Several incidents of unrest in Birgunj, Nepal on 22 May 2006

The 2006 Birganj unrest were several incidents of unrest perpetrated by Hindu groups in the Nepalese city of Birgunj on 22 May 2006 following the announcement by the Parliament of Nepal on 18 May that the country will become a secular state.
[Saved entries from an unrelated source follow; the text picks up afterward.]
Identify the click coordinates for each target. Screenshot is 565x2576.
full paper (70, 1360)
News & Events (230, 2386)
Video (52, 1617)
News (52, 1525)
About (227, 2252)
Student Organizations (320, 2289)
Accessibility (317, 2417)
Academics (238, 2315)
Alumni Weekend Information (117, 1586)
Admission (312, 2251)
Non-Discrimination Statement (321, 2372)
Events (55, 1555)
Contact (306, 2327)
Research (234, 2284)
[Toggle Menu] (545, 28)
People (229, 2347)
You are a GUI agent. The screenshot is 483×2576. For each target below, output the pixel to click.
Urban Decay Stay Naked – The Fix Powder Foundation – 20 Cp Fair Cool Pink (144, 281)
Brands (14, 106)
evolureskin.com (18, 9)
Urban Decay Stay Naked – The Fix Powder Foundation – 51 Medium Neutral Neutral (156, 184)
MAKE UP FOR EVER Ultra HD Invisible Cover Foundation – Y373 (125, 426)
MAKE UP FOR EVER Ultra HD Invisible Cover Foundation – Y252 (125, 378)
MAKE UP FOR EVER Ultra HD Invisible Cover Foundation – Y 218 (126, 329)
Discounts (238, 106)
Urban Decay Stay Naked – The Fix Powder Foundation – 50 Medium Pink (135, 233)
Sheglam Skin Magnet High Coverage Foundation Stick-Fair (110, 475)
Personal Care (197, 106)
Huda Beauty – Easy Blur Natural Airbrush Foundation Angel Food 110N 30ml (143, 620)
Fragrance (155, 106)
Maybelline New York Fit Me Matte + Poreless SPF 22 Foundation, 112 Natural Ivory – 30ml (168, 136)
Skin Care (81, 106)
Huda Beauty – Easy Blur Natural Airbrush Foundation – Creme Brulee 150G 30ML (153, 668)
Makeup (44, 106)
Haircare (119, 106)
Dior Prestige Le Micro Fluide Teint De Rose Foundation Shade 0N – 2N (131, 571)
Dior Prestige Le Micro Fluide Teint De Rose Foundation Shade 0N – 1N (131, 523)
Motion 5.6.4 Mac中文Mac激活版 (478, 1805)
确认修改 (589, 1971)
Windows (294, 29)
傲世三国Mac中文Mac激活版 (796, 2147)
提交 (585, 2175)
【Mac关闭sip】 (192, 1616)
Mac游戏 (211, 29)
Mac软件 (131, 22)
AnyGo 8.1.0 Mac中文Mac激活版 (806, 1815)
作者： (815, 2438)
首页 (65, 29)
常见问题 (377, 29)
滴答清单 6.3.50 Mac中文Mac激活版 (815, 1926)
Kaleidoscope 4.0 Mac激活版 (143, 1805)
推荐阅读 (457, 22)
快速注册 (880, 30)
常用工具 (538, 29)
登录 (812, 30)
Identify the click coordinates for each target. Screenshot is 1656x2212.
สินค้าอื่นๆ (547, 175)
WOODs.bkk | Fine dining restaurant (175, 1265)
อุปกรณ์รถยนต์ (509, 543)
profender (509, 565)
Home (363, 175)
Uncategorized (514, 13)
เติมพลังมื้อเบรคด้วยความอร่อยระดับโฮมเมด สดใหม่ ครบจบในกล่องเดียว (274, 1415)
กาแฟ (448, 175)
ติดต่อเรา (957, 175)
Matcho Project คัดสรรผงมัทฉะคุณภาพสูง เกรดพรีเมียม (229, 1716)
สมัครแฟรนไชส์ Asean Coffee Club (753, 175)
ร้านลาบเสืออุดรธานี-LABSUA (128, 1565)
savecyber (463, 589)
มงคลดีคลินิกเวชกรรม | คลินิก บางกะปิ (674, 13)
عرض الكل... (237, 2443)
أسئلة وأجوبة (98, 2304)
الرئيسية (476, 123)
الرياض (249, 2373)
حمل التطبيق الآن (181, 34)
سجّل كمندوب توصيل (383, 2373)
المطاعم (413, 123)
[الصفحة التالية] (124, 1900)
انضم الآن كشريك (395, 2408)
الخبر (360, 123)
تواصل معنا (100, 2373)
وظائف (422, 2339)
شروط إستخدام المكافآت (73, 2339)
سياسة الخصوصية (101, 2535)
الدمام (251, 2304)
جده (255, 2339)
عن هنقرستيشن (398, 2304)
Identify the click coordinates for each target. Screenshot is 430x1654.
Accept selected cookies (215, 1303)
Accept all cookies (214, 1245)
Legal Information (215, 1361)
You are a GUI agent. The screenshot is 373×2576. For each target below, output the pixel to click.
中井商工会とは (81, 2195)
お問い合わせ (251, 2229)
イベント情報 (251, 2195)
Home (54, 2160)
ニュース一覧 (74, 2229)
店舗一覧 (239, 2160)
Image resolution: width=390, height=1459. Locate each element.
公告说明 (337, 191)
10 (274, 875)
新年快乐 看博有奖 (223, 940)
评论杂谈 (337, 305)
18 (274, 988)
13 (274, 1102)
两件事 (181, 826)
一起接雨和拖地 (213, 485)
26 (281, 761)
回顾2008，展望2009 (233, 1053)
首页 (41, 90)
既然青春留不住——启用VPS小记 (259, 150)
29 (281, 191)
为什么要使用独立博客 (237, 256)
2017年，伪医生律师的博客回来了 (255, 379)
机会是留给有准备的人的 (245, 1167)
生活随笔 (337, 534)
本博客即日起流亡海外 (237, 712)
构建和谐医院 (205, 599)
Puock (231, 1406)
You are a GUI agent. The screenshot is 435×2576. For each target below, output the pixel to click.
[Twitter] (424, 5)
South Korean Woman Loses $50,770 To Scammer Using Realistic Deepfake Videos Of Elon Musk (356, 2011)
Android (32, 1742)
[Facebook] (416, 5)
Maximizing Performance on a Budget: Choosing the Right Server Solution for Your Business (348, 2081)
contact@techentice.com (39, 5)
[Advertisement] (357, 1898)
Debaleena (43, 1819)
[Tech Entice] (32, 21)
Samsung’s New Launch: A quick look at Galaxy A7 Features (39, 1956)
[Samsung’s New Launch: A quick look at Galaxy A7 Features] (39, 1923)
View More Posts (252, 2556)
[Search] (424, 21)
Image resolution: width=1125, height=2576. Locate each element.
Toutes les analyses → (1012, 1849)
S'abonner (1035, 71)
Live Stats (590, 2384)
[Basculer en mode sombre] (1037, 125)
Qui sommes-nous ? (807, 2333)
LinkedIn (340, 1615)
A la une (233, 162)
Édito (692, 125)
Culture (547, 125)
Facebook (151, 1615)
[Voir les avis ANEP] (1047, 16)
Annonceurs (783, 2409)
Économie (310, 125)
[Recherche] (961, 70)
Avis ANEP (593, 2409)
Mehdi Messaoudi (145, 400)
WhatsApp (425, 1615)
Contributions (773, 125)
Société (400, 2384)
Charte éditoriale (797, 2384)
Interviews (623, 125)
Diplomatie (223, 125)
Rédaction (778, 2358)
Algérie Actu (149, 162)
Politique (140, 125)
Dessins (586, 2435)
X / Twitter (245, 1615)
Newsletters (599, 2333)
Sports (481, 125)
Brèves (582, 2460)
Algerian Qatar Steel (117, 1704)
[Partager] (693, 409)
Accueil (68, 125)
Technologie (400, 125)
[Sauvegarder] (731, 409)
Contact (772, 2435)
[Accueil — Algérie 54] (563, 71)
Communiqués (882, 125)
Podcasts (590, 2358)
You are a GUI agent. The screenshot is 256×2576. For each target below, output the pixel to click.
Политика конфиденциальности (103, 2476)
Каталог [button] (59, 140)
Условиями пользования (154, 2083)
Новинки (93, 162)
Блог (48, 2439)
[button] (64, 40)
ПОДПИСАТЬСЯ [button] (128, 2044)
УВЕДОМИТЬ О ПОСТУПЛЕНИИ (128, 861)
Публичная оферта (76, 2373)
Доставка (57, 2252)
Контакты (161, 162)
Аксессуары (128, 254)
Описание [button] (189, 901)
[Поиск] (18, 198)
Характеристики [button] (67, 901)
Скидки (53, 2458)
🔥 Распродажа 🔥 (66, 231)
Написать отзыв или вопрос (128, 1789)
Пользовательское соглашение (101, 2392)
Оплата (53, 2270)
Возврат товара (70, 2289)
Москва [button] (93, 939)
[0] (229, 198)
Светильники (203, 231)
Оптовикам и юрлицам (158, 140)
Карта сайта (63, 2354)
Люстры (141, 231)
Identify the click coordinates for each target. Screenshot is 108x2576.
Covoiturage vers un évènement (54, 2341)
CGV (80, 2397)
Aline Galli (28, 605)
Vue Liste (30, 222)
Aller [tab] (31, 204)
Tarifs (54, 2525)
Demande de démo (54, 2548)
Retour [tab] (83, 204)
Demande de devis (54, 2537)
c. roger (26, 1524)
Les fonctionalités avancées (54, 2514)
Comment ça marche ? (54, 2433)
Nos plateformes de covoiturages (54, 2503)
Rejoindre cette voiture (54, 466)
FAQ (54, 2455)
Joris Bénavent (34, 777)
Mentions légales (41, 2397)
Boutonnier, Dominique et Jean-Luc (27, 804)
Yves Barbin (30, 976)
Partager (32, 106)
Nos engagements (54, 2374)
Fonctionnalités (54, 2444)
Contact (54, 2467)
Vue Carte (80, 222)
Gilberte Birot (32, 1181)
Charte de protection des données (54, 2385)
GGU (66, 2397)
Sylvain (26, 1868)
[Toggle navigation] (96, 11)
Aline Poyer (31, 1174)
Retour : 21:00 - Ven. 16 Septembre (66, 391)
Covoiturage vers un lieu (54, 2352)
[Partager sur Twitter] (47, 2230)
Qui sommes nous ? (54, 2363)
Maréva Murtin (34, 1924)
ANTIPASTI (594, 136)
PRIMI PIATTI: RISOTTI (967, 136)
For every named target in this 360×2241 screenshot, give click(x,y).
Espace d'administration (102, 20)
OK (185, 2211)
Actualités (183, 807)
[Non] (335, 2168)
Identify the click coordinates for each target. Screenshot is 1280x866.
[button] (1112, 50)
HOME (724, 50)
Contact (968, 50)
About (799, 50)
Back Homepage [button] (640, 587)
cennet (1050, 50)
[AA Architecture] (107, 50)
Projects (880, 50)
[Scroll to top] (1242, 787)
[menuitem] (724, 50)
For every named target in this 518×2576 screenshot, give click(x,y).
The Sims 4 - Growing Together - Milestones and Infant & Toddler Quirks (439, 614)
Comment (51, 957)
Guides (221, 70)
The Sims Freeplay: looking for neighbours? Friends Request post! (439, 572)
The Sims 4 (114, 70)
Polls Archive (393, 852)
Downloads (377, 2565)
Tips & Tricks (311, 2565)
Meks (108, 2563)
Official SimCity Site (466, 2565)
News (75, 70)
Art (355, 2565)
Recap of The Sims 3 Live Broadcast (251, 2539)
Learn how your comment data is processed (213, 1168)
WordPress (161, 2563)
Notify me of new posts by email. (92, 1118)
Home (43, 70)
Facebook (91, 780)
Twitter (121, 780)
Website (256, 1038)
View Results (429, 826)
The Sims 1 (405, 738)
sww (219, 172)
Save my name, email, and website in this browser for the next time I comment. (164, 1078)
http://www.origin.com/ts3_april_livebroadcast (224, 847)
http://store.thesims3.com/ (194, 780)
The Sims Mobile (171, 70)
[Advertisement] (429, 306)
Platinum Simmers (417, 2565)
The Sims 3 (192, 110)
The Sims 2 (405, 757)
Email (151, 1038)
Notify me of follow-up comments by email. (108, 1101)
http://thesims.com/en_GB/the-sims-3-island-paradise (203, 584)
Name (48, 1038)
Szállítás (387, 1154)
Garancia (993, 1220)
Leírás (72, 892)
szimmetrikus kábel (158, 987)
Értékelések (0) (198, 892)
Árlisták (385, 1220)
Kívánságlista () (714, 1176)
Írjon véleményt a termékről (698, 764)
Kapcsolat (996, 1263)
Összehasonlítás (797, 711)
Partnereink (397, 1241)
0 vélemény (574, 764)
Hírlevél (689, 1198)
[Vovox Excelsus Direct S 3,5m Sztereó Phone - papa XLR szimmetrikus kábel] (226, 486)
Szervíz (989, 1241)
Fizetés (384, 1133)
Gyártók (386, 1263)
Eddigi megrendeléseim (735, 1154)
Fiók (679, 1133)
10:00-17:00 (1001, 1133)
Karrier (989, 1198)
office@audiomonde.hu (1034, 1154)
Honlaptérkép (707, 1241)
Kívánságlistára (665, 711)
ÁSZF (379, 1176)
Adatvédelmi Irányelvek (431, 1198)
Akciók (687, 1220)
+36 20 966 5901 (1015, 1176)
The declaration lead to widespread unrest by Hindu fundamentalist groups across Nepal – the town of Birgunj was forced to close for two days.

==The unrest==
Hindu organizations in Nepal viewed the declaration of secular Nepal as "defamatory" and "dangerous" and told that it could provoke a "religious crusade" in the country.

The town of Birgunj lies on the border with India and according to local journalists the people involved in the unrest in the town had the character of the Hindu nationalist rallies that take place in India. The town was closed down by an alliance of Hindu groups – with thousands taking to the streets.